Medical officials in Brazil have suspended a resolution that would have limited CBD to medicine available by prescription only to those who suffer a narrow range of maladies.
The Plenary of the Federal Council of Medicine temporarily suspended the restrictive resolution, and scheduled public hearings to further explore CBD’s proper fit in the Brazilian food and medical landscapes.
The development comes as Brazil continues to build a legal and regulatory framework for the hemp industry, a process that started in 2015 with an original bill that was later replaced with an updated proposal in 2020. As the regulatory landscape continues to be settled, hemp cultivation in Brazil is not authorized although producers can import raw materials to make CBD formulations.
The proposed rule now put on hold would make CBD available only by prescription to patients suffering from Dravet Syndrome and Lennox-Gastaut syndrome, two debilitating forms of epilepsy in children. CBD could not be otherwise prescribed, even to those patients with other maladies who have already been using the compound.
Lorenzo Rolim da Silva, president of the Latin American Industrial Hemp Association (LAIHA), said the original restriction of CBD to medicines was a political maneuver by President Jair Bolsonaro to appeal to anti-drug conservatives in the midst of presidential elections. Bolsonaro lost the election to Luiz Inácio Lula da Silva last month.
“But the population had a very strong response to this, including from the medical class, so they were forced to suspend it and open a public consultation about the uses of CBD medicines,” Rolim da Silva said.
Current rules under the Brazilian Health Regulatory Agency (ANVISA) already allow for the import and prescription-only sale of cannabis-derived medicines registered as pharmaceuticals, and those with “sanitary authorization” which don’t require clinical trials, under a regulation that entered into force in March 2020. That rule also provides for “compassionate use” authorization that lets patients import cannabis products on an individual basis. The regulation authorizes companies in Brazil to produce their own products, as long as the source CBD input is imported
CBD has been used widely in Brazil and even physical therapists and dentists have been prescribing or recommending it.
ANVISA has estimated that more than 100,000 Brazilians undergo some type of treatment with CBD – many obtaining products on the black market – and that 66,000 prescriptions for cannabis-based medicines, including CBD, were ordered in the country over the past year. Brazil has several million epileptics and patients with other ailments like autism and chronic pain who could benefit from CBD. Under medicine subsidies in Brazil, the government offers generous support to patients.
The largest country in South America, Brazil is the fourth biggest pharmaceutical market in the world. GW Pharmaceuticals of the UK already sells its Sativex CBD-based epilepsy medicine in Brazilian pharmacies, and major pharma players have shown interest in Brazil’s potential in CBD. With a market of 214 million consumers, overall lower costs of production, a strong food production track record, and a friendly climate for hemp, Brazil could become a major international competitor in the hemp-based sectors.

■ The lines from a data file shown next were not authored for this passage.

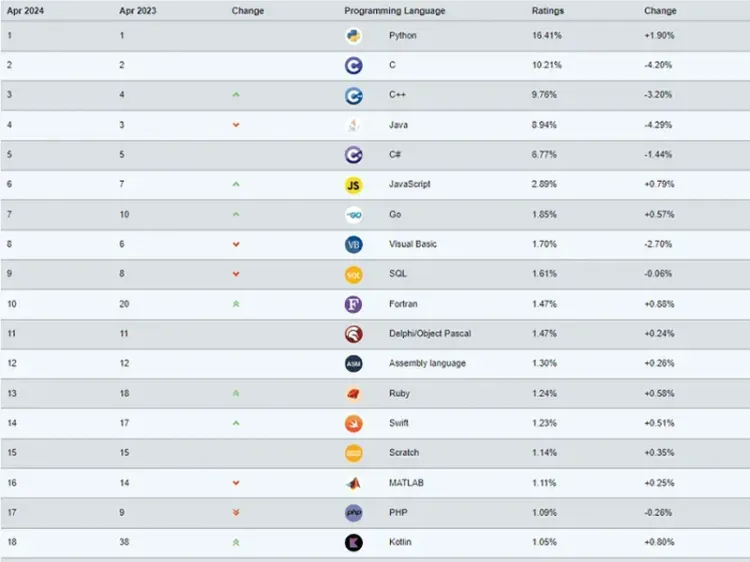This screenshot has width=750, height=562.
Task: Click the Scratch language name
Action: click(404, 452)
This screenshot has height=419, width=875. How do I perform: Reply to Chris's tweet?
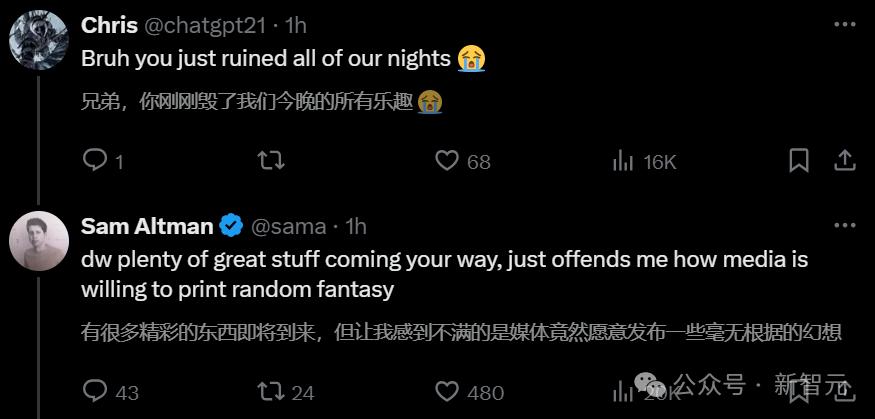[x=95, y=161]
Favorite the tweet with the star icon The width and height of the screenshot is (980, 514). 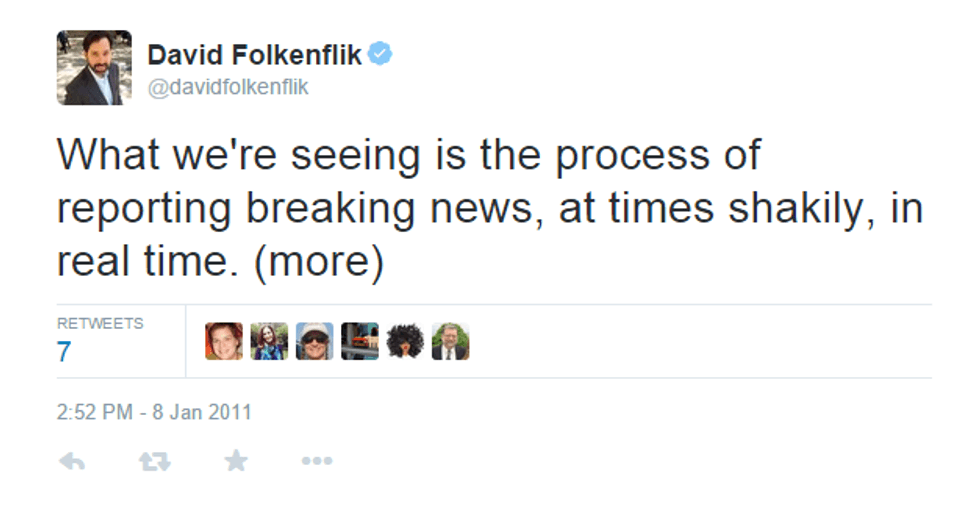coord(235,461)
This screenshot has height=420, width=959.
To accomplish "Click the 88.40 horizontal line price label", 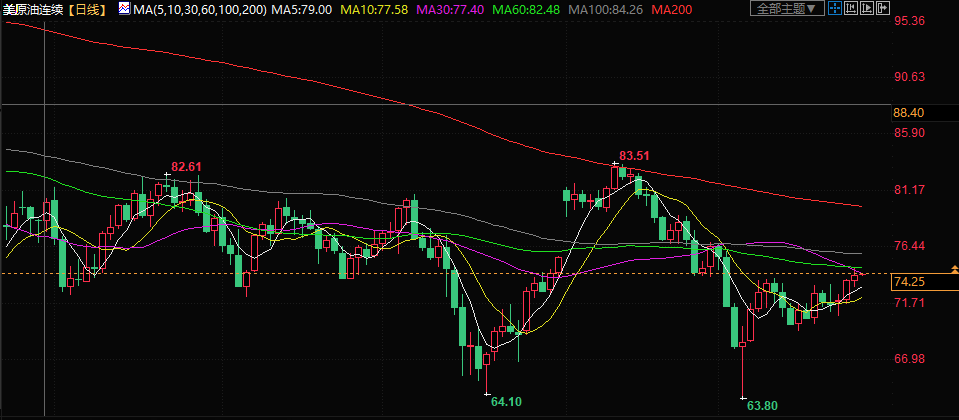I will pyautogui.click(x=908, y=112).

Advocates have said legal cultivation and production of CBD and other extracts domestically could drive down prices to the consumer, as export costs from the U.S. and fluctuating exchange rates contribute to high domestic prices.
Doctors in Brazil meanwhile are putting up a united front and cashing in from CBD prescriptions, while lobbying against OTC products, according to Rolim da Silva.

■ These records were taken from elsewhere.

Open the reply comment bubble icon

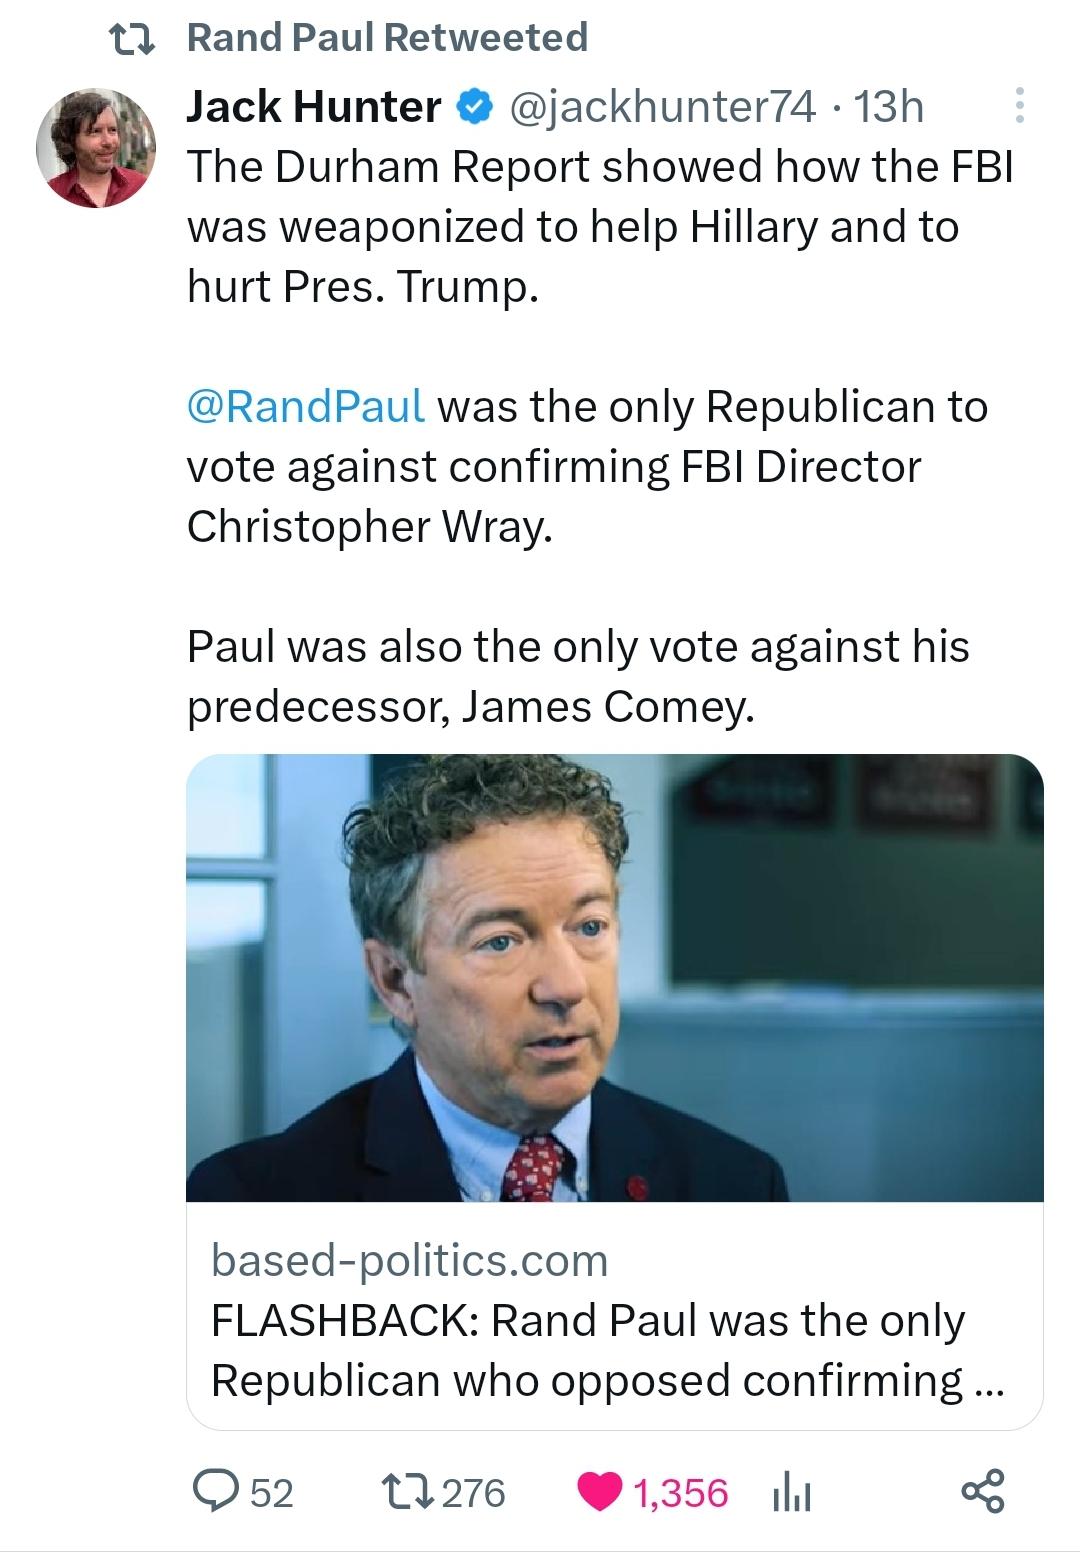tap(212, 1493)
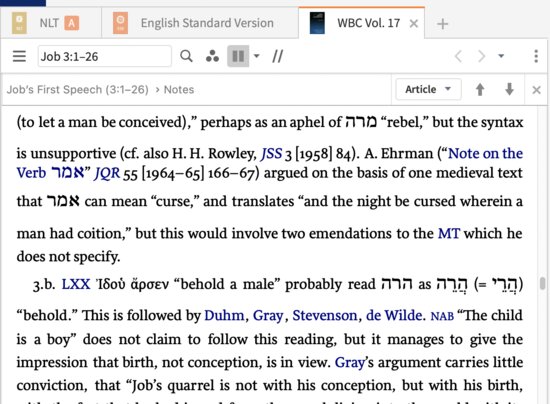Viewport: 550px width, 404px height.
Task: Go forward with right chevron
Action: point(481,56)
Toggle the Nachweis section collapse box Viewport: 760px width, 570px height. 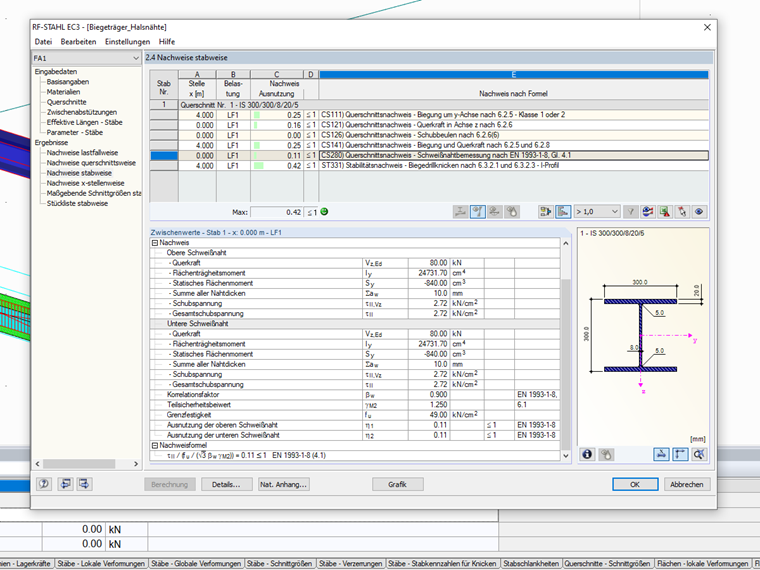coord(155,242)
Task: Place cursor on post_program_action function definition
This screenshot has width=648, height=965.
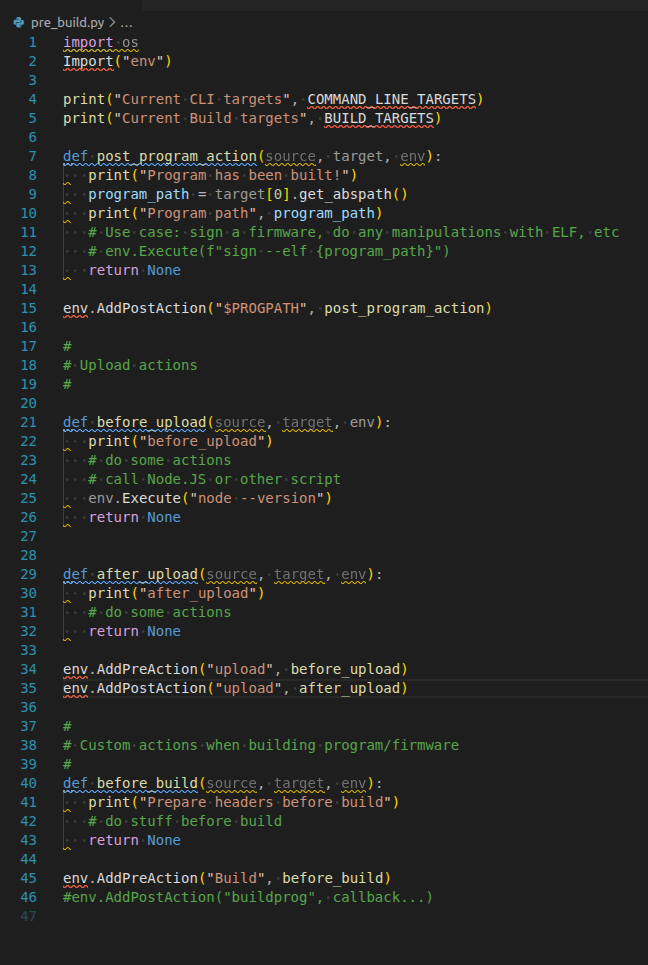Action: pos(177,156)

“We have been pushing for OTC CBD products and for hemp foods in Brazil, but sadly none have been approved so far,” he said.
Comments to the public consultation on CBD are being accepted by the Council of Medicine until Dec. 23, 2022.

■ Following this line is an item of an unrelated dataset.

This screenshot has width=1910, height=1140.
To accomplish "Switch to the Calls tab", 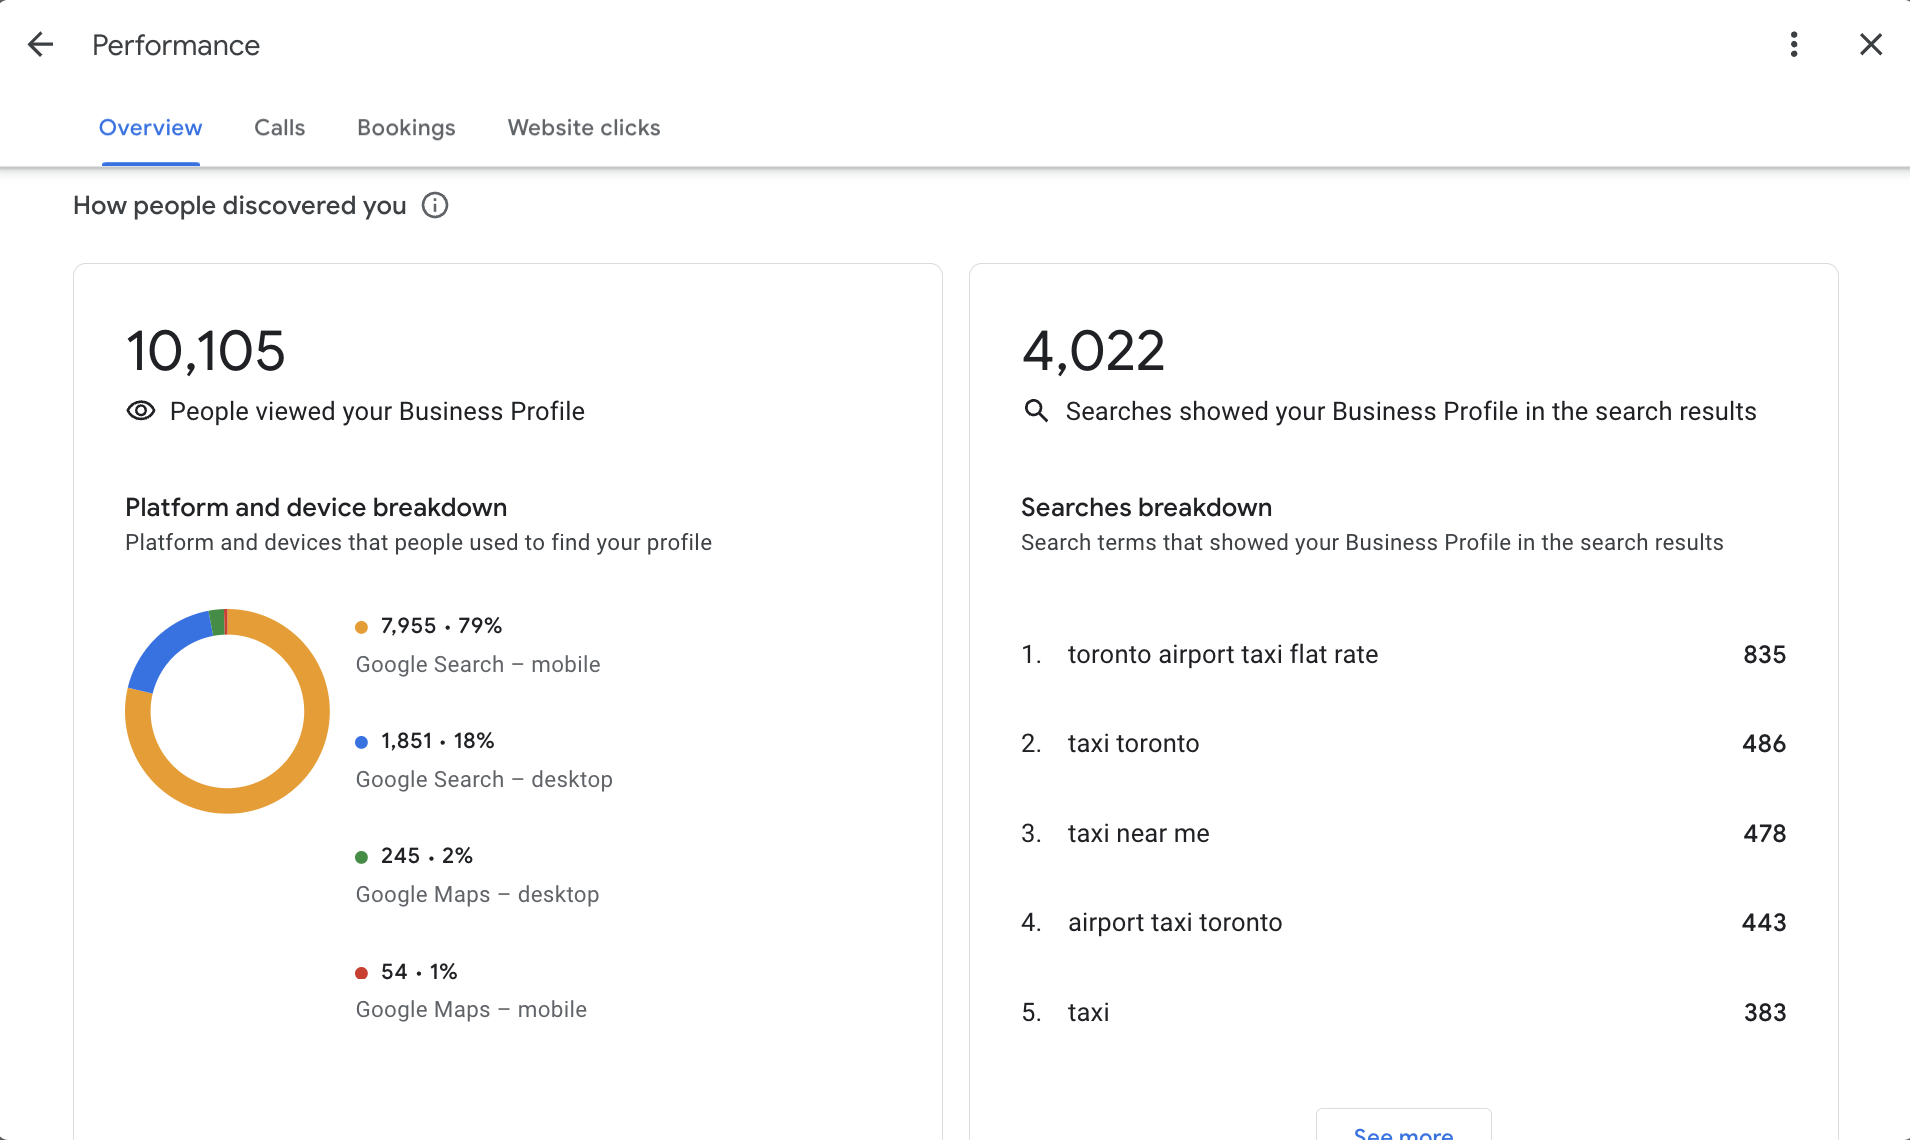I will click(x=279, y=128).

The proposed broader Brazilian hemp bill authorizes the cultivation, processing and marketing of hemp-based health and beauty products, cellulose, fibers and non-medical veterinary products as long as they contain no more than 0.3% THC by product volume. Only seeds would be allowed in foods.
Brazilians legally cultivated hemp in various regions, as did the government, from the beginning of the country’s colonization until the early 20th century, primarily harvesting for fibers to be used in textiles. Brazil’s hemp industry led all agriculture sectors in the late 1800s. Historical documents also show that up until 1932 extracts and other remedies derived from hemp were considered legitimate and recommended by Brazilian doctors for various ailments.